“个人自付”“个人自费”就医发票上这两项有何区别?
本报讯 (记者 贺丽华 通讯员 秦利仙 陈泠亦)近日,市民王先生来电咨询,称他参加了职工医疗保险,前段时间在医院住院治疗了一段时间后,出院当天结算时拿到的发票上,有着“个人自负”“个人自付”“个人自费”等多个项目名称。在他看来,这些名称的字面意思似乎都差不多,究竟有何区别?

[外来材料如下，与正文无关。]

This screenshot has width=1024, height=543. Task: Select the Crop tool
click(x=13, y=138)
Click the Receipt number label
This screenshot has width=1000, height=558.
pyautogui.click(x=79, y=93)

在王先生的收费票据中,记者看到,此次就诊的费用总额为51082.14元,其中个人现金支付27562.18元。“个人现金支付部分包括个人自付23293.10元和个人自费4269.1元,我不明白,从字面意思来看,个人自付和个人自费难道不是一样的吗?”王先生纳闷地说道,对于这两者的区别,他完全分不清。
随后,记者就此事咨询了市医保局,相关负责人表示,关于个人自付及个人自费的区别,我市确实有不少市民不明白,平时工作过程中,他们也接到不少市民打来的咨询电话。
据该负责人介绍,个人自付是指政策范围内可报销的费用经基本医保、大病保险、补充保险、医疗救助等报销后,由个人分担的部分,包括起付标准以内部分、起付标准以上的个人按比例承担部分等(个人自付=起付线+先行自付+按比例自付+封顶线以上)。
个人自费是指患者本次就医所发生的医疗费用中按照有关规定不属于基本医疗保险目录范围而全部由个人支付的费用。
此外,关于统筹基金支付顺序,目前我市统筹采用“两段式”保障模式,即起付段和共付段,年度内参保人员在定点医疗机构发生的符合基本医疗保险政策范围的费用,直接进入个人自付段,由个人自付;超过统筹基金起付标准以上费用,由统筹基金和个人按比例共付。职工医保参保人员个人自付段和共付段内个人承担部分均可由个人账户资金抵充。